Gibson highlights the fact that there are a lot of innovations in being able to run deep learning on smaller devices.

“Weight pruning is one – being able to take out parts of the neural network that don’t necessarily matter for making a decision. Another thing you can do is force computations to be integer-based. We can do something called quantisation, which takes an input of floating points and turns it into integer-operations, which are cheaper for computation, for memory, and there’s a big focus on making them run on lower-power devices as well.”

However, there are a lot of problems right now in making AI frameworks and models run on edge devices.

“So they provide specialised APIs that only implement a small subset of the operations required to run a neural network. Most neural network libraries today that are used for inference at the edge only support CNNs. So they implement the minimum necessary to run very specific use cases.”

Gibson explains the current focus on 3 areas; namely, computer vision, speech, and time series. “The areas that are more compute-intensive, and where the interesting problems lie, are typically in vision and speech. Those are hard problems; there’s always optimisations coming up for CNNs to make images run more efficiently and better at the edge.”

Currently, AI deployment in edge devices is hampered by fragmentation among devices, so there’s no guarantee that running any specific ARM version will be backwards compatible.

“There’s no guarantee that the frameworks will run for any specific period of time. Even if you look at mobile phones today, Android phones are upgraded once a year minimum, and a lot of times, they’re not backwards compatible. So it makes it hard to support these things,” he said.

To get around that, chip developers provide frameworks for mainly their own uses cases.

“A lot of the innovation at the edge right now starts in consumer electronics and mobile devices. You see Apple and Google pushing their own frameworks, you even see Tencent writing its own framework for its own mobile app AI at the edge. These things are open-source and pretty common now, but mainly supporting their own use cases, though. They’re going to implement whatever they need to make their applications run.”

Gibson also shared other observations on the deployment of AI-enabled edge devices in the real world.

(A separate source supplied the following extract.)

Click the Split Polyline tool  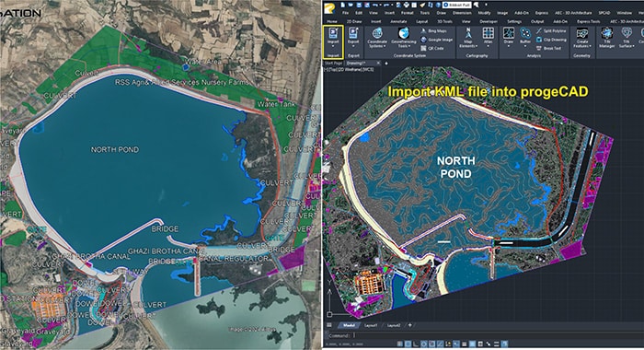coord(551,31)
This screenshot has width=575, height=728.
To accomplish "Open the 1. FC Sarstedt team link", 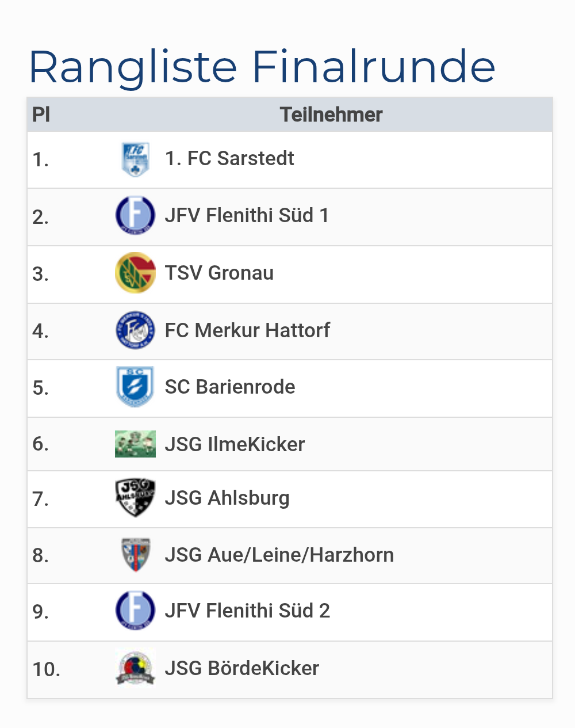I will click(229, 158).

“There are a lot of other parts than just setting up a camera on a Raspberry Pi in a B2B setting where there are SLAs and people relying on the system to be up. A lot of real-world deployments right now are mainly vision and time series i.e. cameras and sensor data, so understanding how people are moving and capturing data about where people are located,” he shared.

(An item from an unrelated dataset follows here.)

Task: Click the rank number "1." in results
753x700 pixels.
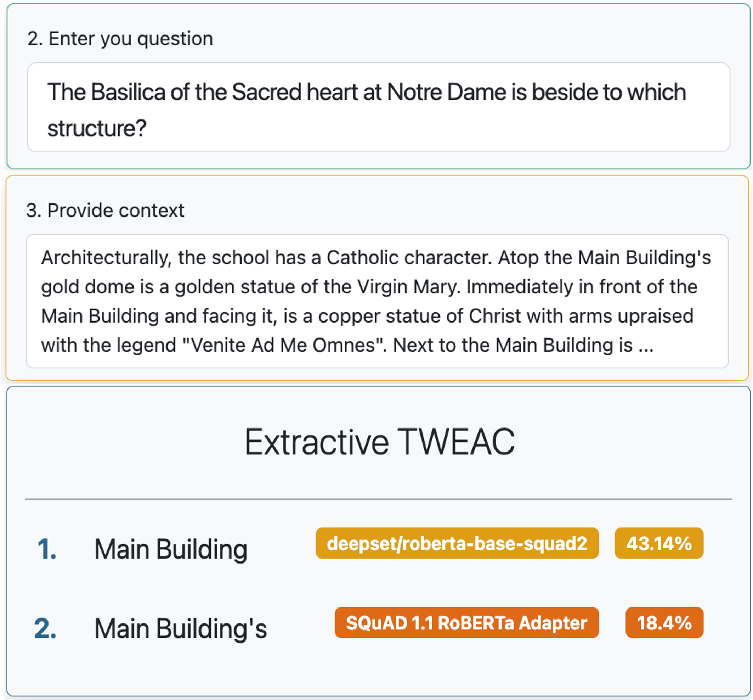Action: click(47, 549)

He noted that in large deployments typically use cloud-based software for device management.

“Due to the sensibility of devices on the edge, data security is a concern, so hybrid cloud is fairly common. Sometimes, people will be okay with a cloud vendor being a provider of the IoT platform for their use cases; sometimes you’ll have multiple clouds built-in to make sure that they’re not locked into the vendor.

“There are also a lot of devices and sensors needed just for one use case; the scale is generally hundreds, sometimes thousands of devices. So be careful about what promises are being sold to you whenever you’re evaluating an IoT platform.

“Focus on simplicity; sometimes you don’t need a big complicated platform, depending on your individual use cases.”